Amidst the post-election chaos and a worsening pandemic, you’d be forgiven for missing one of the most consequential deregulatory actions of the entire Trump administration: On Nov. 4, the Department of Health and Human Services proposed a “sunset regulation,” which, if finalized, would build expiration dates into thousands of existing HHS regulations as well as new rules going forward. While the fate of this regulation remains uncertain, the principle behind it has support from both sides of the aisle, and it could serve as a template for future regulatory reforms.
Under the proposal, HHS rules that have been in effect more than eight years will expire in two years. More recent regulations — as well as rules going forward — will sunset 10 years after enactment. To push back the sunset date, HHS will have to review rules to determine if they have a significant economic impact on small businesses. When the answer is yes, a more in-depth review will follow. And if HHS fails to conduct these assessments (with only a few exceptions), the rule goes up in smoke.
This regulation is a response to an array of executive orders and other presidential directives that require “retrospective review” — bureaucratic jargon for a lookback at existing regulations. HHS, like most agencies, also has to comply with the Regulatory Flexibility Act, which is meant to reduce burdens on small businesses and has requirements for retrospective review. But those requirements largely lack teeth.
HHS would like to remedy that problem, and for good reason. Review of existing regulations remains a relatively rare phenomenon. Some new regulations are subject to review, including cost-benefit analysis, but existing regulations are seldom scrutinized with any serious rigor, let alone updated. About 68 percent of federal regulations have never been updated. HHS estimates 85 percent of its rules created before 1990 have never been edited.
That regulations should be periodically reviewed is common sense, and it’s bipartisan.
Cass Sunstein, President Obama’s regulatory chief, has suggested that testing whether regulations are achieving their expected outcomes is “one of the most important steps imaginable.” Michael Greenstone, who served as chief economist on Obama’s Council of Economic Advisers, has proposed sunset provisions as a means to force retrospective review.
The benefit of a sunset provision is that enforcement happens automatically.
Like children pretending to do their homework, regulators often go through the motions of a review without accomplishing much of substance. That’s because no one is seriously looking over their shoulder. With a sunset trigger, the reviewing agency must take the process seriously or it loses its beloved regulation.
Sunset requirements are relatively commonplace in the states. New Jersey, Indiana and North Carolina have sunset requirements for regulations. Colorado, Texas and California have sunset processes for entire boards and agencies. In 2019, Idaho even allowed its entire regulatory code to sunset (replacing it with a more streamlined version). That process went remarkably well, despite some cries from special interests that the sky was falling.

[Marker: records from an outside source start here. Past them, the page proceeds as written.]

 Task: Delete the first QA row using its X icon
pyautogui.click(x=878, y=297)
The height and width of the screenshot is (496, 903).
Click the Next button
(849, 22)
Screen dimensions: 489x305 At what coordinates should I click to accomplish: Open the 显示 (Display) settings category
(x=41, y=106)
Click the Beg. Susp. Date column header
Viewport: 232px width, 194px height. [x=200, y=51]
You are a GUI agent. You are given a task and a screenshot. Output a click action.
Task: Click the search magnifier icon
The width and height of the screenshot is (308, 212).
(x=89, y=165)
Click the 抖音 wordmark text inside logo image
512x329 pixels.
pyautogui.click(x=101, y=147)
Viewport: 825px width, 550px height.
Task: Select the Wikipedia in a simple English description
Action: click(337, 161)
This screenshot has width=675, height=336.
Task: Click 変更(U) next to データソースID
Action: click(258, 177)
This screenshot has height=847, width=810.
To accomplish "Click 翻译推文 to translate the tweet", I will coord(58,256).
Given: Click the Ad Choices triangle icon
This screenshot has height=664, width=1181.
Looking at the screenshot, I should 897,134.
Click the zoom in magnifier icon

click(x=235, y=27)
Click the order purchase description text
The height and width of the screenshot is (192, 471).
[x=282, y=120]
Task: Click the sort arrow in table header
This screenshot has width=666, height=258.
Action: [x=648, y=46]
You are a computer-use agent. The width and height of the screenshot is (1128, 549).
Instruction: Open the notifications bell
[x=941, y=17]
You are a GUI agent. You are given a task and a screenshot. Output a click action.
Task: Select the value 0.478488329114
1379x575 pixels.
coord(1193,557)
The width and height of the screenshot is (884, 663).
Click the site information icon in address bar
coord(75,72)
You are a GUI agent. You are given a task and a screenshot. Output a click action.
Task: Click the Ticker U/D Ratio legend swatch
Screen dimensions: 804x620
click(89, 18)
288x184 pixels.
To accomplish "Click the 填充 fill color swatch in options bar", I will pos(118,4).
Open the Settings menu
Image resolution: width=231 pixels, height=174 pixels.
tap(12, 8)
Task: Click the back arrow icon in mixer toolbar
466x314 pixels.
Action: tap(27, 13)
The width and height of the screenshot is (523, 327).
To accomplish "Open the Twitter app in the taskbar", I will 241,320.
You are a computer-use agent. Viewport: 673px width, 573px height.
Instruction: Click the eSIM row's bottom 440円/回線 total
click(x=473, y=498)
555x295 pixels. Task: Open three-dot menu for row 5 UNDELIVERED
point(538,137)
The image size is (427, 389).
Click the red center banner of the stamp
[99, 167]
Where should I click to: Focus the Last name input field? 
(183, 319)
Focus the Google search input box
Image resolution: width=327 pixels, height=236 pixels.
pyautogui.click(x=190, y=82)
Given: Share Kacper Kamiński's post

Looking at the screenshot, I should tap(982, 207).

The timing of the HHS rule may seem odd given that a pandemic is underway, as well as a presidential transition. In reality, the timing couldn’t be better. Bureaucracy and red tape have hindered the response to the pandemic at just about every turn, which is why agencies like the FDA have been frantically waiving regulations under temporary emergency powers. The Biden administration would be wise to conduct an audit of what went wrong, and the new HHS regulation would help achieve that end by requiring a deep dive into 18,000 HHS regulations — of which roughly 12,400 are more than 10 years old.
The new regulation is expected to cost somewhere between $10 and $26 million over a decade. That’s a very small drop in the bucket compared to the more than $1 trillion HHS spends each and every year (not to mention the 18 percent of GDP Americans as a whole spend on healthcare annually). A few small improvements to some big rules and the regulation will pay for itself many dozens of times over.
Given the presidential transition now taking place and a potentially hostile Biden administration, the HHS’s self-binding rule will face an uphill battle. Nevertheless, the proposed rule constitutes a bold last hurrah from the Trump administration.
Even if ultimately repealed, it creates a roadmap for regulatory reformers in the future.
Ronald Reagan once suggested that a government bureau is the closest thing to eternal life that we’ll ever see on this earth. Close behind is a rule in the Code of Federal Regulations. HHS’s new sunset rule won’t change that state of affairs dramatically, but it may cause a few outdated regulations to find their way to the scrapheap. Now wouldn’t that be something?